The Woodland Hills boys track and field team tied for first place for the WPIAL section 4A championships in 2001. The team was coached by former Olympian Lindel Hodge.

===Performing Arts===
Woodland Hills High School prides itself in its yearly staging of popular musicals each spring and has won several Gene Kelly Awards for its performances.
Woodland Hills also has a Marching Band for students in the high school.

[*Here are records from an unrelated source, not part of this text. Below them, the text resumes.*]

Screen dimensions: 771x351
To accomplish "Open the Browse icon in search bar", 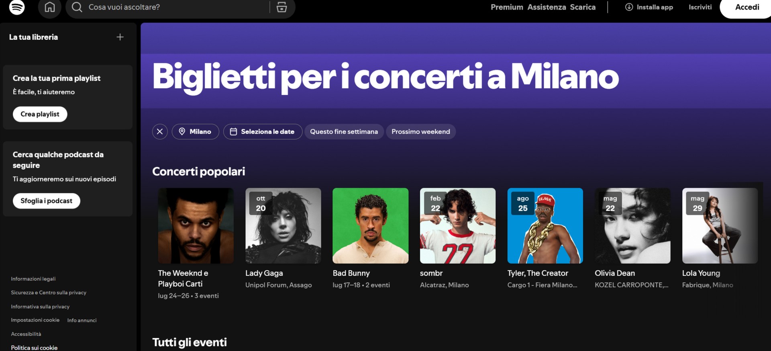I will [x=282, y=7].
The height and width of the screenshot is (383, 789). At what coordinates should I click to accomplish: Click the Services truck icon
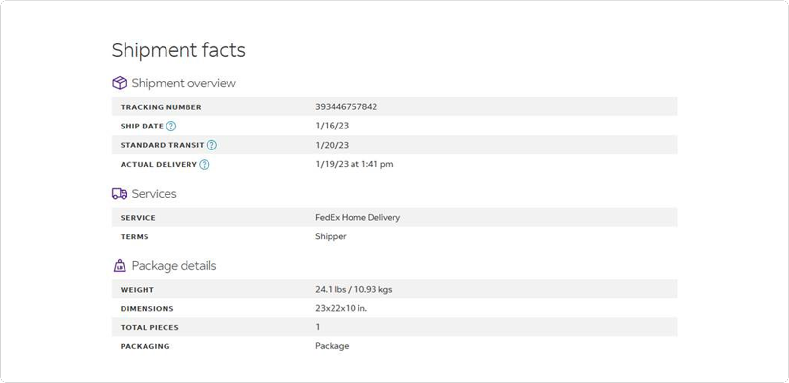[120, 194]
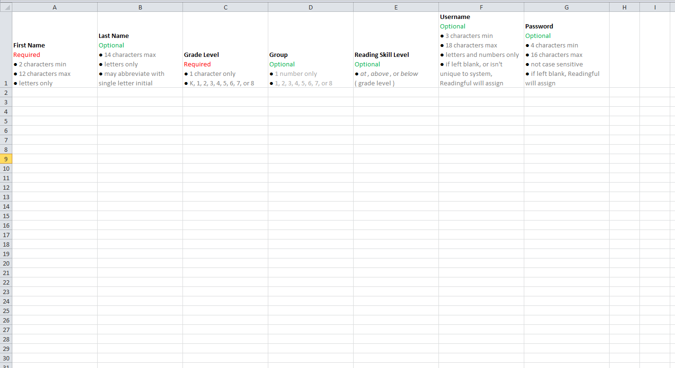Select the row 20 header

pos(6,263)
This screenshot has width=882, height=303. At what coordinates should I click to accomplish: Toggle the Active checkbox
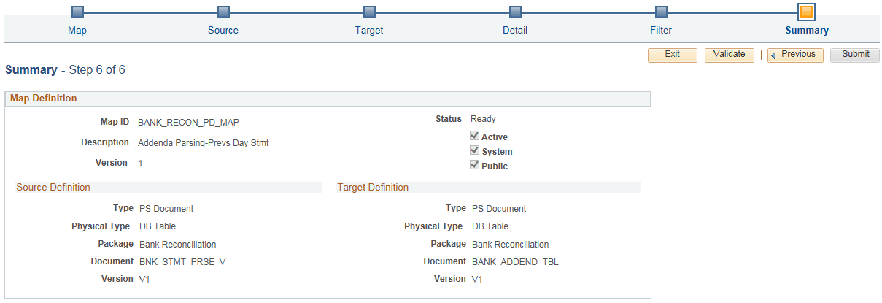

====Senior High Musicals (9-12)====
- 1988 – Fiddler on the Roof
- 1989 – Hello, Dolly!
- 1990 – Anything Goes
- 1991 – Guys and Dolls*
- 1992 – Li'l Abner*
- 1993 – Peter Pan*
- 1994 – Annie Get Your Gun
- 1995 – Jesus Christ Superstar
- 1996 – The Mystery of Edwin Drood
- 1997 – The Music Man*
- 1998 – Man of La Mancha*
- 1999 – The Pirates of Penzance*
- 2000 – The King and I
- 2001 – On the Twentieth Century
- 2002 – Evita
- 2003 – Hello, Dolly!*
- 2004 – Anything Goes
- 2005 – Seussical
- 2006 – Pippin
- 2007 – Les Misérables
- 2008 – Beauty and the Beast
- 2009 – The Wizard of Oz*
- 2010 - Annie
- 2011 - The Phantom of the Opera*
- 2012 - Curtains
- 2013 - Young Frankenstein
- 2014 - Sweeney Todd
- 2015 - The Mystery of Edwin Drood*
- 2016 - Peter Pan
- 2017 - Spamalot
- 2018 - The Drowsy Chaperone*
- 2019 - Mamma Mia!*
- 2020 - Jesus Christ Superstar (Cancelled due to COVID-19)
- 2021 - Jesus Christ Superstar
- 2022 - Shrek*
- 2023 - Seussical
- 2024 - Wonderland (musical) | (Pilot production)
- 2025 - Hairspray (musical)

- Denotes Gene Kelly Award for Best Musical

==Notable alumni==
- Steve Breaston: NFL Wide Receiver for Kansas City Chiefs, and Arizona Cardinals. Attended and played for the University of Michigan.
- Rob Gronkowski: NFL Tight End for New England Patriots, and Tampa Bay Buccaneers. Attended and played for the University of Arizona.
- Terrence Johnson: NFL Cornerback for Atlanta Falcons, Indianapolis Colts, and New England Patriots. Attended and played at California University of Pennsylvania.
- Summer Lee: Member of the U.S. House of Representatives from Pennsylvania’s 12th district.
- Wes Lyons: NFL Wide Receiver for Pittsburgh Steelers, and Spokane Shock. Attended and played at the West Virginia University.
- Lousaka Polite: NFL Fullback for Atlanta Falcons, New England Patriots, Miami Dolphins, Chicago Bears, and Dallas Cowboys. Attended and played for the University of Pittsburgh.
- Miles Sanders: NFL running back for the Carolina Panthers. Attended and played at Penn State University.
- Shawntae Spencer: NFL Cornerback for Oakland Raiders, and San Francisco 49ers. Attended and played for the University of Pittsburgh.
- Jason Taylor: NFL Defensive End for Miami Dolphins, Washington Redskins, and New York Jets. Attended and played for the University of Akron. Members of the NFL Hall of Fame
- Joy Taylor: Fox Sports Reporter
- Darrin Walls: NFL Cornerback for New York Jets, and Atlanta Falcons. Attended and played at Notre Dame University.
- Quinton Jefferson: NFL Defensive Lineman for the Cleveland Browns. Attended and played at the University of Maryland.